На Арбатской площади его встретил знакомый, веселый адвокат. Адвокат не одобрил, что Петя в студенческой фуражке, и рассказал, что были уже случаи битья студентов. Это подействовало на Петю неприятно. Тотчас у него явилась тревога за Лизавету: бегает она Бог знает где, мало ли что может случиться? Петя мысленно себя выругал. «И, наверно, она сейчас же в Бутырки дернула».
Петя чуть не бегом бросился домой. Черносотенцев стало больше. Проходя около них, слыша за собой злобные замечания, он испытывал невеселое чувство. Но главным образом беспокоила его Лизавета.
Дома ее не оказалось. Петя провел еще час в мучительном беспокойстве. Наконец, влетела Лизавета, розовая, горячая, с выбившимися прядями светлых волос — и повисла у него на шее.
— Прямо из Бутырок! — кричала она, запыхавшись и блестя глазами. — Освобождали заключенных! Фу, я так устала, просто не могу.
Она отцепляла вуаль и, действительно, тяжело дышала.
— Это прелесть какая–то, ну, милый мой, ты бы посмотрел, что делалось! Нас чуть не перестреляли. Совсем уж скомандовали, а мы все требуем, чтобы выпустили политических. Ух, страшно было! Я зажмурилась, думаю, ну сейчас… и все время о тебе только думала. Но все–таки не стали стрелять, и всех выпустили. Милый мой, что там было! Многие плакали, я тоже.
В это время позвонили. Это прилетел Федюка. На нем был красный жилет, глаза блестели от водченки.
— Душа моя! — закричал он из передней. — Поздравляю! От всего сердца, с конституцией! Теперь мы Европа, Запад, Англия!

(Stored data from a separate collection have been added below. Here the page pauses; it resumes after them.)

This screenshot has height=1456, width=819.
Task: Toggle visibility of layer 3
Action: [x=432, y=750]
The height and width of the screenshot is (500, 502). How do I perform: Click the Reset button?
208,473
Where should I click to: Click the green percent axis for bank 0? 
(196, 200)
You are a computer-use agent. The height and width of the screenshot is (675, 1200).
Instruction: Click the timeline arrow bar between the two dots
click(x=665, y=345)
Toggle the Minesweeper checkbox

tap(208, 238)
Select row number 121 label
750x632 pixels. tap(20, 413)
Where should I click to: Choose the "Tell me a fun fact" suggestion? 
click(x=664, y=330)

И он бросился обнимать Петю и Лизавету. Лизавета закрутилась с ним в большой комнате, и скоро они перешли на канкан.
— Вы теперь якобинец, — кричала ему Лизавета: — красный жилет! А штаны как? Красные?

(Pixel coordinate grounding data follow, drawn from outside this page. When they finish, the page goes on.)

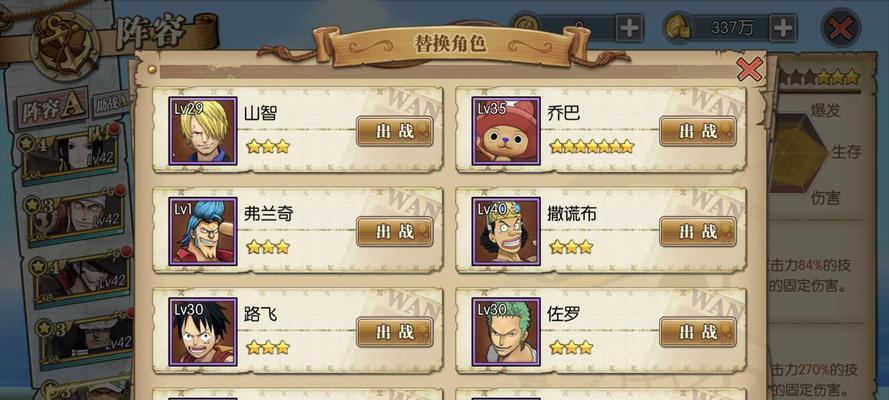
Task: Select first 4-star lineup slot Lv42
Action: (x=70, y=155)
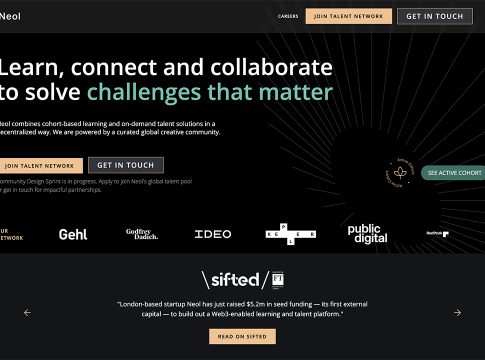The width and height of the screenshot is (485, 360).
Task: Open the Careers menu link
Action: pos(288,16)
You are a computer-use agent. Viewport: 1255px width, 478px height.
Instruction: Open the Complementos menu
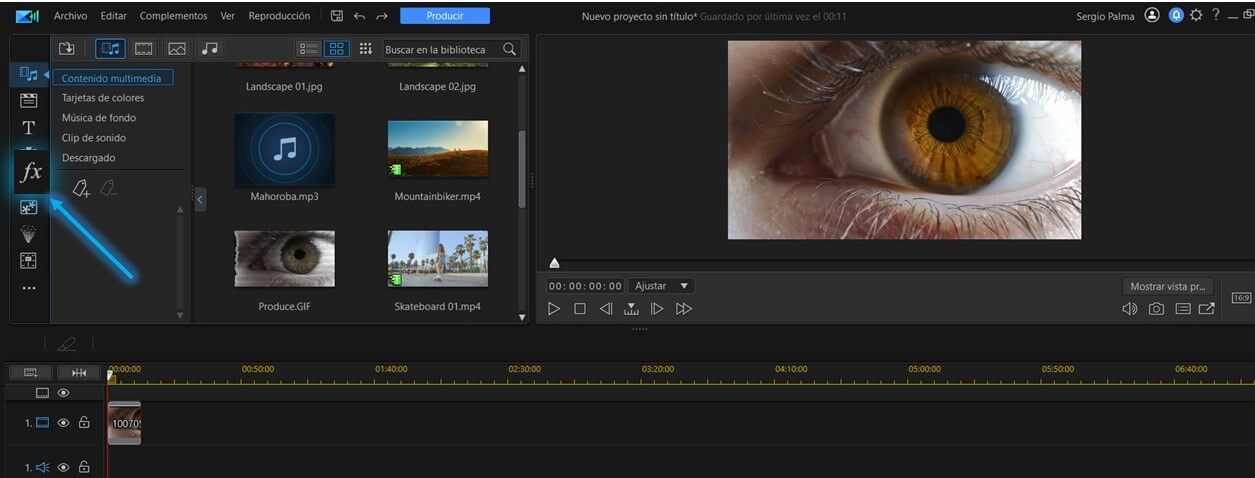pyautogui.click(x=173, y=16)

Петя и хохотал, и был взволнован ее рассказом, и рад, что она цела, — все это вместе очень будоражило его.
— Честь имею поздравить с разрешением от бремени, — закричал петушиным голосом Штеккер из своей комнаты. — Пожалуйте по рюмашке, ради замечательного случая, за неделю припас, сохранил, поздравляю, по маленькой, по малюсенькой! Чик–хлоп, готово–готованция.
Штеккер припрятал порядочно огненной влаги: нос его уже краснел. Они быстро сошлись с Федюкой, пили за свободу, за народ, за революцию и прочее. Выпили и Петя с Лизаветой, но немного. Вечером они собирались на митинг.

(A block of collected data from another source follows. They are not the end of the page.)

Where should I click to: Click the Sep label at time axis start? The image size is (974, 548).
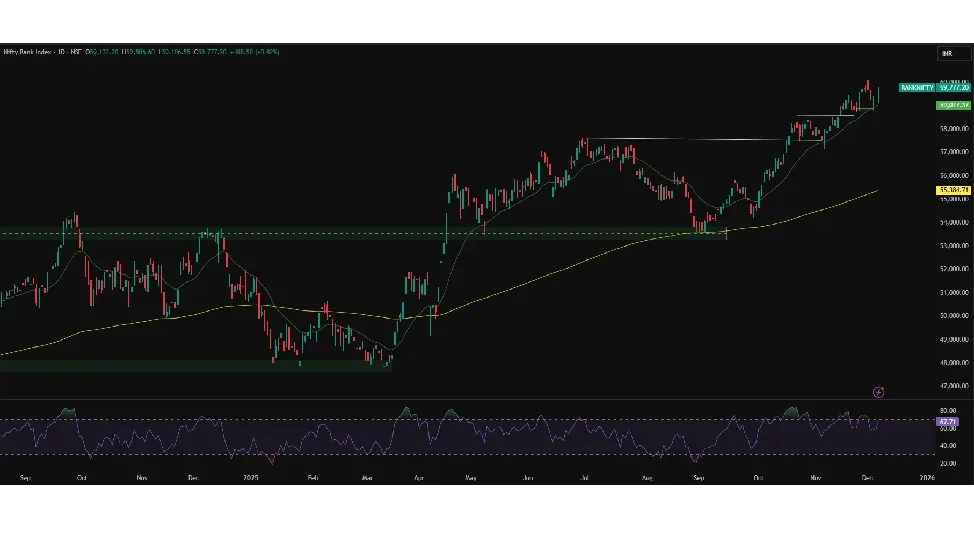click(26, 479)
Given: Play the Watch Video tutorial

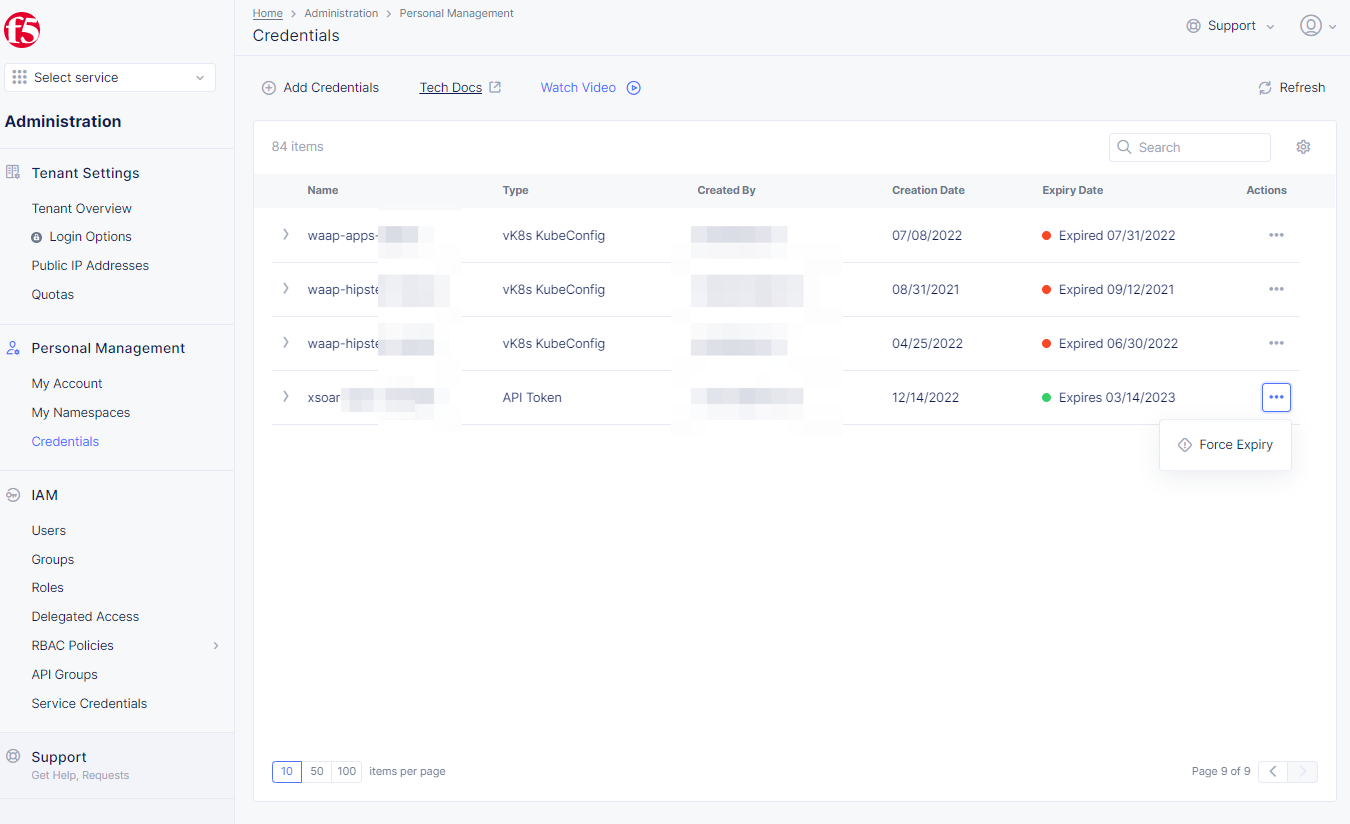Looking at the screenshot, I should click(x=633, y=87).
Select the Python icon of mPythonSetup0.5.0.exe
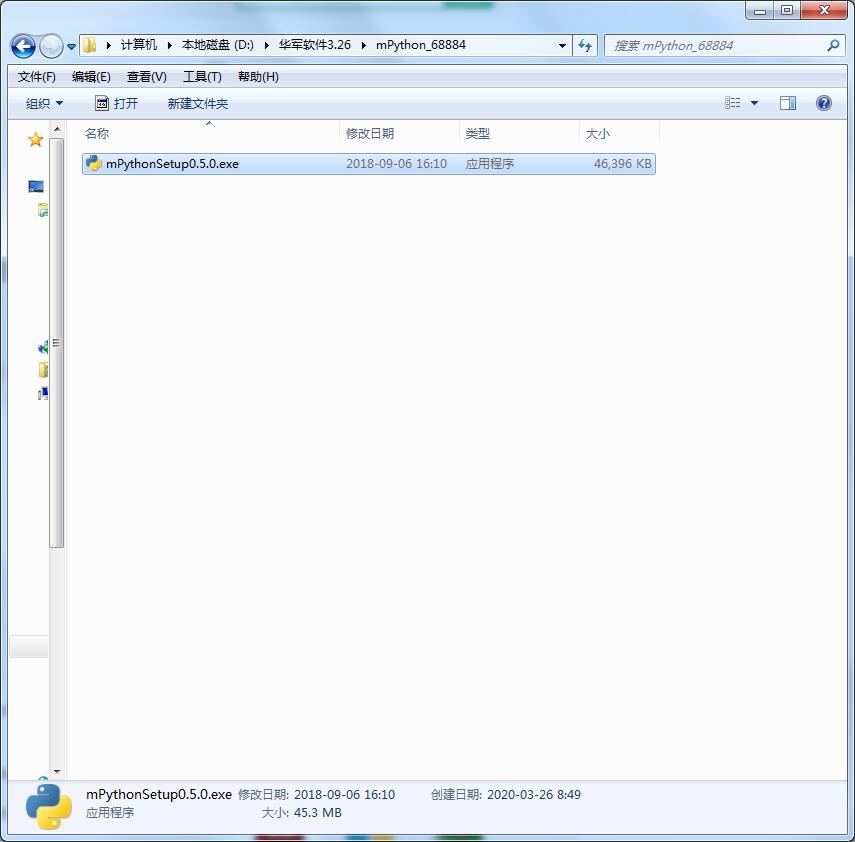The image size is (855, 842). pyautogui.click(x=91, y=163)

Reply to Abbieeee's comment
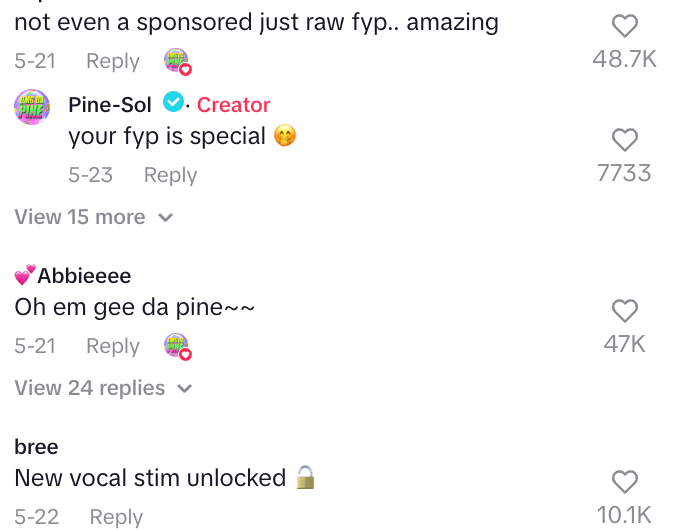coord(113,346)
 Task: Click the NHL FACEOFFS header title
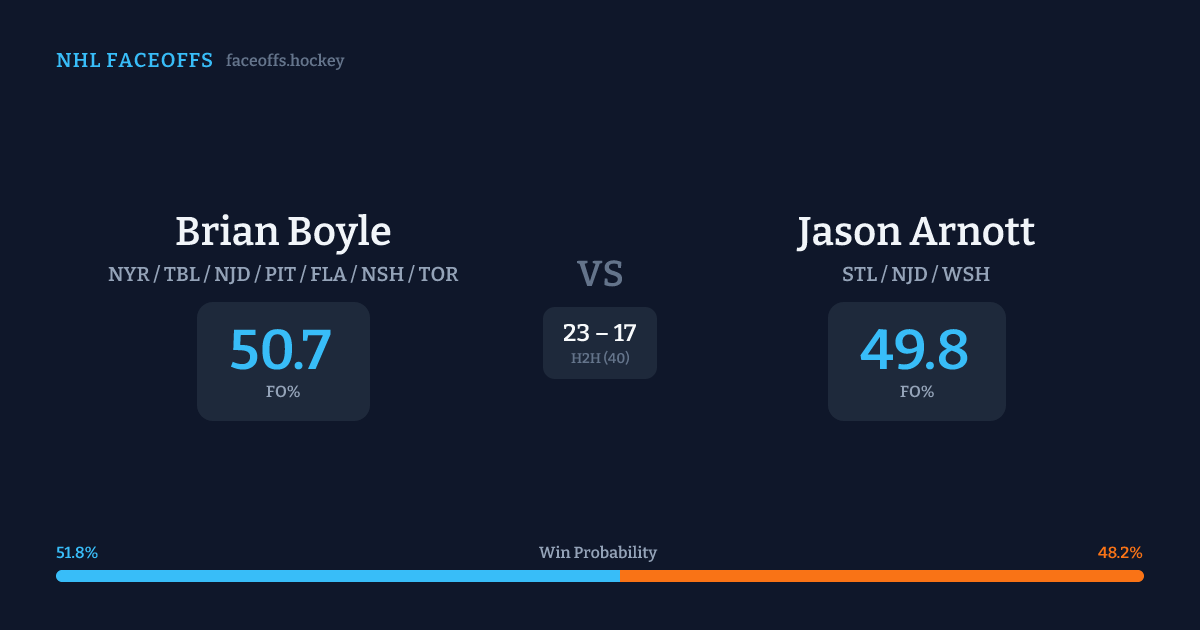(134, 61)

Кто не помнит этих митингов, когда при свете нескольких свечей домашние Дантоны громили власть, звали к борьбе за учредительное собрание? Аудитории ломились от публики. Под красным знаменем, у трибуны, собирали пожертвования. Дамы бросали туда свои кольца.
Все это было, и в том, — часто нелепом и детском, что тогда происходило, всегда присутствовал буйный подъем молодости. Он покрывал собой банальность фраз, несоразмерность притязаний. Он, в конце концов, только этот психический подъем — устрашил власть: каковы были действительные силы революции, знает всякий.
И как в жизнь страны, так и в жизнь Пети, Лизаветы, эти дни врезались неизгладимо.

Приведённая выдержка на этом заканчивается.